Design and construction
- Architect: Ghaziuddin Khan

= Madrasa Ghaziuddin Khan =

Madrasa Ghaziuddin Khan is a historical madrasa complex located by the Ajmeri Gate in Old Delhi, India. It was founded in 1696 by Ghaziuddin Khan I, a leading noble of the Mughal Empire. Following the discontinuation of its original function as a madrasa, it successively housed colonial-era educational institutions, such as Delhi College and the Anglo-Arabic school. Today, the Zakir Husain Delhi College operates in its premises, making the madrasa the oldest continuing educational centre in the city of Delhi.

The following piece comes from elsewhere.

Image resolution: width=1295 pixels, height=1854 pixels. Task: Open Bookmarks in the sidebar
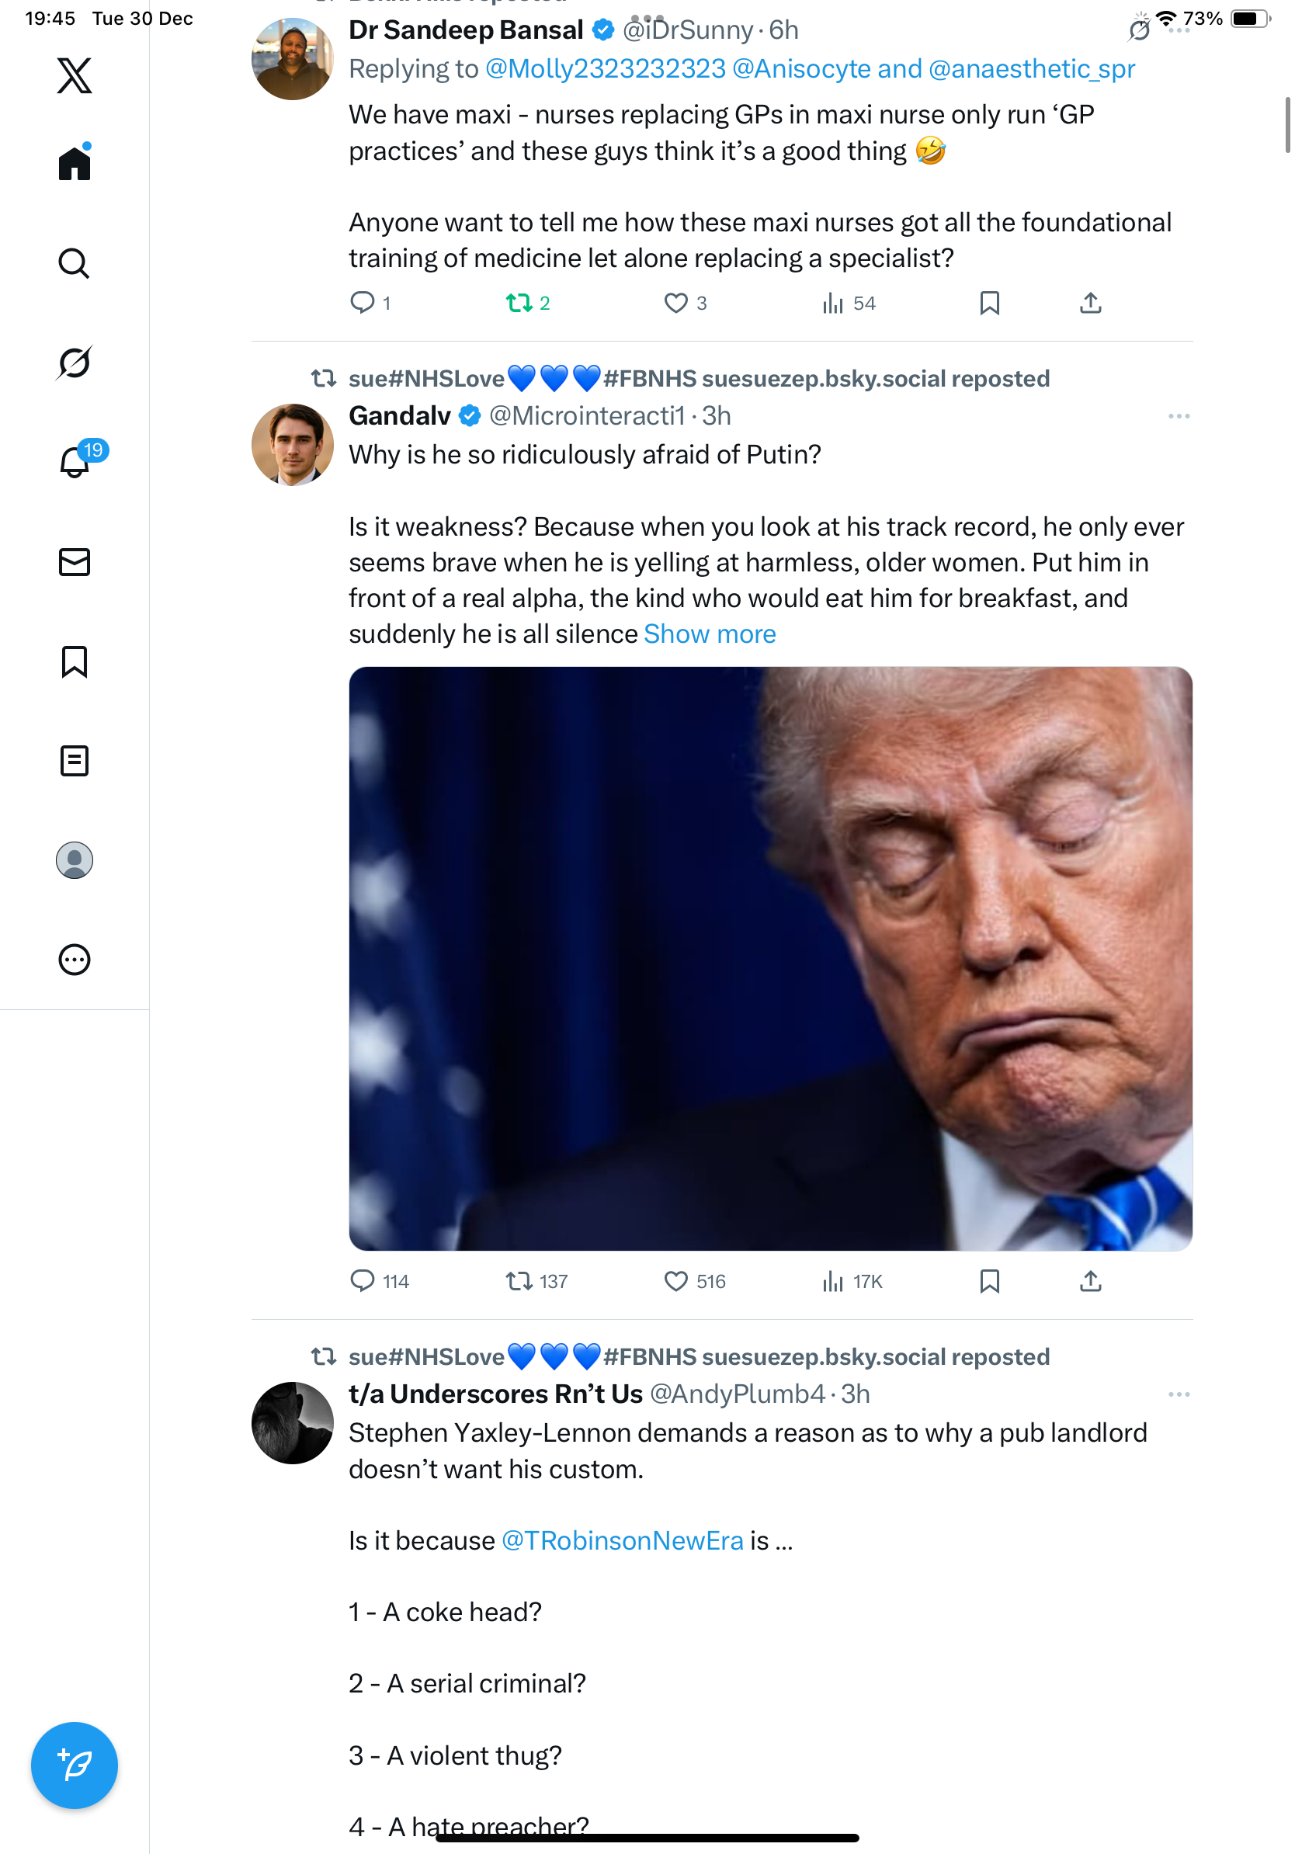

The structure is one of the few surviving historical madrasas in India, and one of even fewer madrasas dating back to the Mughal period. The complex also contains a mosque, and the tomb of Ghaziuddin Khan. The complex is an example of later Mughal architecture - it displays Central Asian inspiration in its format, and Shah Jahani elements in its scheme.

== History ==
The early history of the madrasa is obscure. While older British sources date the founding of the madrasa to 1792, modern scholars agree that it was founded earlier, likely around the turn of the 18th century. The madrasa was founded by Ghaziuddin Khan I (also referred to by his titles Bahadur and Feroze Jung), a noble who rose to prominence during the reign of Mughal emperor Aurangzeb. According to historian Margrit Pernau, the structure was likely completed by Ghaziuddin Khan's grandson, Ghaziuddin Khan II.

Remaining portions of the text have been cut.